Abstract:
A circuit to provide a fast convenient means of amplifying a low level analog/digital signal to very high voltage to drive a large capacitance of a multi-colored cathode ray tube. The circuit employs two high voltage/frequency planar triodes to source and sink, respectively, current to the highly capacitive load. The &#34;source&#34; tube receives its control from a low level source through a high voltage/optical isolator and the &#34;sink&#34; tube receives its control signal in much the same manner, but without an isolator.

Description:
BACKGROUND OF THE INVENTION 
     1. The Field Of The Invention 
     The present invention relates to a switching high voltage power supply and in particular to a fast acting amplifier for use in driving a capacitance of a multi-colored cathode ray tube. 
     2. The Prior Art 
     Switchable high voltage power supplies are well known in and of themselves. For example, U.S. Pat. No. 3,659,190 shows a switchable high voltage power supply which uses two series connected transistor chains. However, this device has a disadvantage in that it is relatively expensive due to the large number of transistors involved and the numerous connections that are required. 
     A further example of a switchable high voltage power supply may be found in U.S. Pat. No. 3,892,977 which has a basic voltage source and a plurality of switching voltage sources in series therewith. The sources are switchable into and out of the circuit by logic circuitry which is not electrically referenced to the sources. However, this device is still relatively expensive due to the large number of components involved therein. 

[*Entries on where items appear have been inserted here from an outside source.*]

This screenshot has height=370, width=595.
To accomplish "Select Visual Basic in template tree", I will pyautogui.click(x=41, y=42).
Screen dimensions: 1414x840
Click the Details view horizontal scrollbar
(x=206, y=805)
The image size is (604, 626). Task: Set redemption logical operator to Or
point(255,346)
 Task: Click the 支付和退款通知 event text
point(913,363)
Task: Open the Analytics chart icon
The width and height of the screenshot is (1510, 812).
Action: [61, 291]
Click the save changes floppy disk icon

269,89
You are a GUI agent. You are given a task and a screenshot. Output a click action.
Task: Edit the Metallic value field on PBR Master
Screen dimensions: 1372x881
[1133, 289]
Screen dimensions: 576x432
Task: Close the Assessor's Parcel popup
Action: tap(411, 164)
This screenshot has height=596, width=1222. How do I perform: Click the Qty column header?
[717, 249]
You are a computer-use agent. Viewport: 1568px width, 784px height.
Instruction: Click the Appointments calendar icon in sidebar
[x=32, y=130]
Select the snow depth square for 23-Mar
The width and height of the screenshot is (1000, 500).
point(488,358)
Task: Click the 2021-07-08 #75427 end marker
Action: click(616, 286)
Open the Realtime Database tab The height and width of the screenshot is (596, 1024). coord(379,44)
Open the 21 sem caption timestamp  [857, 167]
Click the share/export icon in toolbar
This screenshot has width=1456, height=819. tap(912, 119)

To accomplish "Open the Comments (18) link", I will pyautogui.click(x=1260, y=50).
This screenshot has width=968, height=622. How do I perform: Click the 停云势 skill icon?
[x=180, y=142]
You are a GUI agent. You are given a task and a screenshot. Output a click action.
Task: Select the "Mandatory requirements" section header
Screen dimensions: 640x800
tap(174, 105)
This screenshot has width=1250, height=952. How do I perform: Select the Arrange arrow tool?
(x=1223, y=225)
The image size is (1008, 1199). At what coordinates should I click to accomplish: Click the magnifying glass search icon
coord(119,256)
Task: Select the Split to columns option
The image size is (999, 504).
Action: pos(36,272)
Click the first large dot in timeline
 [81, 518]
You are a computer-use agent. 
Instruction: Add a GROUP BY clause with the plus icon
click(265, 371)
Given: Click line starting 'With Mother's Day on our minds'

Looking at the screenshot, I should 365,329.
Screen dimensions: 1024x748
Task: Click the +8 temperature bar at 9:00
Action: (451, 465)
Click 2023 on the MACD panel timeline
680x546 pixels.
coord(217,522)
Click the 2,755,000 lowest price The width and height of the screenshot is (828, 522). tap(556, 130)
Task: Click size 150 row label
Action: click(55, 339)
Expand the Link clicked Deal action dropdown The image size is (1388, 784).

     SUMMARY OF THE INVENTION 
     The present invention relates to a high voltage power supply having the capability of rapidly switching between voltage states thus making the circuit suitable for use in driving a large capacitance of a multi-colored cathode ray tube or the like. The subject circuit includes a pair of high voltage/frequency planar triodes as a source and sink, respectively, for the current to a highly capacitive load. The source tube receives a control input from a low level source through a high voltage optical isolator while the sink tube receives its control signal much in the same manner, but without the use of an isolator.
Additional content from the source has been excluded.